The 'triple point' is the combination of pressure (6.1 millibars) and temperature (0.01 °C) at which water can exist simultaneously in all three states: a solid, a liquid and a gas. On Earth, our experience with the triple point is usually limited to ice skating. The temperature of ice on a skating rink is just a fraction of a degree from the triple point. A little bit of pressure on the solid ice can cause it to transform to a liquid. The weight of a skater applied to the ice along the blade of the skate therefore creates a thin layer of liquid water that lubricates the blade and makes gliding possible.



A phase diagram of water. The 'triple point' (labeled "C" in the diagram) is the temperature and pressure where all three types of water can exist at once. In the diagram, note that liquid water cannot exist below 6.1 millibars. This fact is significant because the atmospheric pressure at the martian surface hovers just below that value. Any water that might form on a warm afternoon from melting water would quickly disappear in the desiccated martian atmosphere.


On Mars the globally-averaged surface pressure of the planet's atmosphere is only slightly less than 6.1 millibars.

"That's the average," says Haberle, "so some places will have pressures that are higher than 6.1 millibars and others will be lower. If we look at sites on Mars where the pressure is a bit higher, that's where water can theoretically exist as a liquid."

The atmospheric surface pressure on Mars is remarkably close to the triple point pressure 6.1 millibars.
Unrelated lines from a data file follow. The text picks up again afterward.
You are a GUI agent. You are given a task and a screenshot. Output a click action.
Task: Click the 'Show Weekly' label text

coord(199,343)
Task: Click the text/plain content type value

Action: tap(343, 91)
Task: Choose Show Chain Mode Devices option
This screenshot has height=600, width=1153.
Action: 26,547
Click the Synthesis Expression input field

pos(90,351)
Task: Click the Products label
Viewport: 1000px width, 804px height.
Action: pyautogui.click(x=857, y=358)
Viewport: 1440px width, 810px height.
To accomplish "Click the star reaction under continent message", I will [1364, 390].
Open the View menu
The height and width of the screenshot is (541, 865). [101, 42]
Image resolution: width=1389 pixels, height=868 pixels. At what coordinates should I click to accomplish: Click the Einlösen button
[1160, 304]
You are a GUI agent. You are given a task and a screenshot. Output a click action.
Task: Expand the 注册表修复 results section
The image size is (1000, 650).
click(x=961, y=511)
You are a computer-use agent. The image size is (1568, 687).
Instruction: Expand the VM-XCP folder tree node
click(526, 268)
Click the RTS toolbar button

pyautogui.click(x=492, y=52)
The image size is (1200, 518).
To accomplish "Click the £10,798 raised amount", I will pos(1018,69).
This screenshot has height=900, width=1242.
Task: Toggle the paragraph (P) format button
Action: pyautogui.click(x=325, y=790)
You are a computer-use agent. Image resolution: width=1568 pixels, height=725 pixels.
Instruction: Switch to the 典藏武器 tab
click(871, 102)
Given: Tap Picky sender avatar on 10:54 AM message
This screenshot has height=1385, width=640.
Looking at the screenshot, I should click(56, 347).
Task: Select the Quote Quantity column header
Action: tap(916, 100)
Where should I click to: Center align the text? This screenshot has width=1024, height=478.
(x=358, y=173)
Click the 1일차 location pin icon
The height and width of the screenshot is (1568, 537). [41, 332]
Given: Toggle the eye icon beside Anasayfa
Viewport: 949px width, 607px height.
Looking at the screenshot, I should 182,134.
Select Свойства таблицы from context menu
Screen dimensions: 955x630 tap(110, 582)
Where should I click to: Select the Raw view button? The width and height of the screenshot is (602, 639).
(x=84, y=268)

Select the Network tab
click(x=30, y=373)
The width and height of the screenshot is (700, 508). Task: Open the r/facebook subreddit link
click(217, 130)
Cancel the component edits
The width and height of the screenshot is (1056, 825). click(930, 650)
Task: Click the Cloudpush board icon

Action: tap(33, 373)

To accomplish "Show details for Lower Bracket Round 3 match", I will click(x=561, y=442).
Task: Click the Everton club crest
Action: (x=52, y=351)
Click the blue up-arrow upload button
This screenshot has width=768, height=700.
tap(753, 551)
Is that a coincidence? Some scientists think not. If the global pressure were higher and liquid water was widespread on Mars's surface, CO2 in the atmosphere would dissolve in water and react with silicate rocks, trapping atmospheric carbon dioxide in carbonate minerals. This process would thin out the atmosphere until the pressure dropped below the triple point. Thus, the martian atmosphere could be self-limiting in this respect. [more information]

Haberle has developed a sophisticated climate model for Mars based in part on Mars Global Surveyor topography data. A simple version of the model is the basis for daily martian weather forecasts at the Ames Mars Today web site.

"I used the model to look for regions that meet the minimum requirements for liquid water - above the triple point and below the boiling point," explained Haberle. "According to the model, the highest surface pressure, 12.4 millibars, occurs at the bottom of the Hellas Basin (a low-lying area created by an ancient asteroid strike). The problem is that the boiling temperature there is only +10 °C. It can't get very hot or the water will boil away."

Evaporation of water in contact with Mars' dry atmosphere is also a problem, says Haberle. "Liquid water can be stable against freezing and stable against boiling, but unstable with respect to evaporation. The situation is analogous to Earth's oceans. Liquid water on the surface does not freeze ... or boil, yet it can evaporate if the atmosphere is not saturated with water vapour.

"There are 5 five distinct regions where we might sometimes find surface water: in the Amazonis, Chryse and Elysium Planitia, in the Hellas Basin and the Argyre Basin. Together they comprise about 30% of the planet's surface. That's not to say that liquid water really does exist in those places, just that it could."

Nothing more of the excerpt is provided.